Fig. 1. Cohort characterization and diagnostic corrections of sarcoma subtypes.

a Distribution of soft tissue and bone sarcoma subtypes among the cohort of 7494 patients. b Density curves showing age distributions for common pediatric, adolescent, and young adult (P-AYA; defined as ≤30 years of age) cancers. Vertical lines represent median age for each sarcoma. c Sankey diagram illustrating diagnostic corrections for 10.5% (789/7,494) of patient samples.
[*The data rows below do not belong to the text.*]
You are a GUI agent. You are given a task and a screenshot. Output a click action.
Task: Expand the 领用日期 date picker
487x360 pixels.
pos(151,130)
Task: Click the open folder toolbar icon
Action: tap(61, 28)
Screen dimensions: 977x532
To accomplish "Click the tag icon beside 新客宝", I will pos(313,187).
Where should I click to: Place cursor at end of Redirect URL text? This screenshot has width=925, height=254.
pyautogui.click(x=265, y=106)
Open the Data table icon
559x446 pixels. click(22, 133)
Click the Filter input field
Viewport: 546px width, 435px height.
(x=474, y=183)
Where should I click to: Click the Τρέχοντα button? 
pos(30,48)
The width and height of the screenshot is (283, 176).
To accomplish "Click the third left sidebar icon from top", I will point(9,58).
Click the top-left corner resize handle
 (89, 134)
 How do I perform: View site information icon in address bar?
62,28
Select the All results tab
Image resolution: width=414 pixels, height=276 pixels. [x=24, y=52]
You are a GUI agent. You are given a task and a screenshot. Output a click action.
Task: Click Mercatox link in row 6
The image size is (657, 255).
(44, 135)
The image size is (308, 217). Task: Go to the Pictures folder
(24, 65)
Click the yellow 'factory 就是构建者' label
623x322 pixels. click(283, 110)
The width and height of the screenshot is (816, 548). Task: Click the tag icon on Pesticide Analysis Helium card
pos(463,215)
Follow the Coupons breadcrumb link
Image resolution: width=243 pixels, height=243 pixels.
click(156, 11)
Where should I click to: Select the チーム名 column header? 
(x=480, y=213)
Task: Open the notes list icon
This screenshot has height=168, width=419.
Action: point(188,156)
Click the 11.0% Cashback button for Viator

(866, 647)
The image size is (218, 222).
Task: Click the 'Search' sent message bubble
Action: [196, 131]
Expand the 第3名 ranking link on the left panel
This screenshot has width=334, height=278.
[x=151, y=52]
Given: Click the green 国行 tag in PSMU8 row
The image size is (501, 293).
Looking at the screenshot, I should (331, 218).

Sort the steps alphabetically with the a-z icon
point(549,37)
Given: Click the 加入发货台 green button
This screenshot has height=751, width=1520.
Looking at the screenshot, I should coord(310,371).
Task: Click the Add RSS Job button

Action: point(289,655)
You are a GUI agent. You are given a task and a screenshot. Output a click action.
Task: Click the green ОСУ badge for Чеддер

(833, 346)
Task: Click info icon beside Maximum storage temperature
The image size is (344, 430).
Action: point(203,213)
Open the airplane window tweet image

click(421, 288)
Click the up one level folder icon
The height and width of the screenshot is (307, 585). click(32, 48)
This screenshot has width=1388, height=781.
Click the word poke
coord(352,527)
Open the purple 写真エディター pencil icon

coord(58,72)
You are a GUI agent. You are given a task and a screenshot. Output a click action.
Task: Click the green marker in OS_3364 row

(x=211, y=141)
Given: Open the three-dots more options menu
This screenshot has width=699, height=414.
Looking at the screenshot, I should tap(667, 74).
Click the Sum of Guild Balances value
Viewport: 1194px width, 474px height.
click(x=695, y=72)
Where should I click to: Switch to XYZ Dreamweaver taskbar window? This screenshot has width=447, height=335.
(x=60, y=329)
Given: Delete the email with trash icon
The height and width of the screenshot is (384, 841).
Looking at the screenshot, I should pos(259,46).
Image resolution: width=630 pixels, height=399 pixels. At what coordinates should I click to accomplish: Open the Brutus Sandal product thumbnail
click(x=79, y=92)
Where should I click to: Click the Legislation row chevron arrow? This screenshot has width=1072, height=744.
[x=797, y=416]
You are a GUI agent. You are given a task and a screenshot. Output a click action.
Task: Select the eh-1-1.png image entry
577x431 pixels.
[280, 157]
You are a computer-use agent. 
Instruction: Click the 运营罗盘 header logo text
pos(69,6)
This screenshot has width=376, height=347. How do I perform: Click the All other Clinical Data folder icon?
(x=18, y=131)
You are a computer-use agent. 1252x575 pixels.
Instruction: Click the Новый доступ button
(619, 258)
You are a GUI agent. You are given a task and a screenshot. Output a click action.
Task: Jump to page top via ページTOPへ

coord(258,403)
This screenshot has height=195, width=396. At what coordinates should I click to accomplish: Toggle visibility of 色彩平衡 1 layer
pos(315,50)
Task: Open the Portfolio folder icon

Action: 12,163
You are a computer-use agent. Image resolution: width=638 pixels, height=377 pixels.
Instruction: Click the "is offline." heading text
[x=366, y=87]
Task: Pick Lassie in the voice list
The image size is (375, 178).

Left, number of cases identified for each subtype according to original submitted pathology results; right, number of corrections or refinements for each histology as determined by the presence or absence of pathognomonic genomic rearrangements or signatures. NOS not otherwise specified, W/DD well or dedifferentiated, UPS undifferentiated pleomorphic sarcoma, MFH malignant fibrous histiocytoma, MPNST malignant peripheral nerve sheath tumor, UT ESS uterine endometrial stromal sarcoma, A alveolar, GIST gastrointestinal stromal tumor, DSRCT desmoplastic small round cell tumor, E embryonal, EM extraskeletal myxoid, IMT inflammatory myofibroblastic tumor, URC/EL undifferentiated round cell/Ewing-like, LGFMS/SEF low-grade fibromyxoid sarcoma/sclerosing epithelioid fibrosarcoma, EHE epithelioid hemangioendothelioma, DFSP dermatofibrosarcoma protuberans, PEComa perivascular epithelioid cell tumor, MES mesenchymal, P pleomorphic, ES extraskeletal, RMS rhabdomyosarcoma. Source data are provided as a Source Data file.